La Lazio squadra cambiava ma un giocatore divenuto simbolo non solo per i tifosi ma anche per tutto l’ambiente calcistico rimaneva al suo posto: Vincenzo D’Amico.
Nel 1980, per esigenze di bilancio, fu ceduto al Torino. Vincenzino, a malincuore, accompagnato alla stazione da numerosi tifosi, dovette andare, capendo che tale sacrificio era per il bene della Società. Giocò facendo il suo dovere ed onorando la maglia che indossava ma non poteva stare lontano dalla Lazio.
Pregò la dirigenza granata e quella laziale di permettergli il ritorno a Roma. Fu accontentato poiché fece breccia la sua passione e la sua fede di laziale. Tornò, quindi, a casa sua diventando Capitano e condottiero. Nel 1986 passo alla Ternana al termine della carriera, giocò un paio di stagioni prima di appendere gli scarpini al classico chiodo.
D’Amico, fortunato a vincere lo Scudetto diciannovenne non ebbe, però, quella risonanza mediatica che un giocatore della sua classe avrebbe meritato. Forse la permanenza nella Lazio negli anni ’80 che in quel periodo non lottava per traguardi ambiziosi, ha contribuito a tale risultato. Ma lui, parlandone, non se ne rammaricava più di tanto.
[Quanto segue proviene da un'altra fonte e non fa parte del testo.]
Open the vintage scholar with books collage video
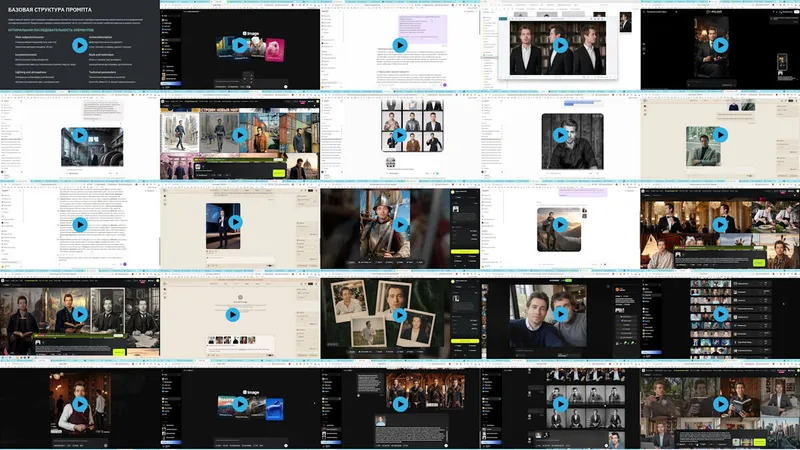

Era contento perché aveva dato alla “sua Lazio” (come la chiamava) tutto sé stesso e questo contava più di ogni altra cosa.
D’Amico rimarrà nella mente di chi lo ha visto giocare spesso o meno, come uno dei giocatori dotato di vera classe ed estro calcistico che dava sempre il massimo in ogni gara.
Non solo era bravo in campo ma anche come uomo. Fu un atleta correttissimo, un compagno di squadra eccezionale, sempre pronto ad aiutare gli altri. Mai un problema, una polemica o un atteggiamento fuori posto. E questo suo modo di essere “calciatore” è stato apprezzato da tutti, avversari compresi.
Ha fatto poco l’allenatore a fine carriera ma non era il suo mestiere; ha fatto il commentatore televisivo per qualche tempo dando sempre giudizi lineari e pacati. Nella vita privata, con gli amici è sempre stato lineare. Un gran padre coi propri figli ai quali ha insegnato i sani principi, la correttezza e l’amore per il prossimo. Anche quando comunicò di aver contratto una brutta malattia, lo fece sempre con tatto, semplicità e pacatezza. Ha combattuto come sempre, anche questa partita, seppur in un letto di ospedale anziché su un rettangolo verde. E lì, purtroppo, la classe non è bastata.
Ciao Vincenzino, grazie per tutte le cose belle che ci hai fatto vedere in camp e nella vita!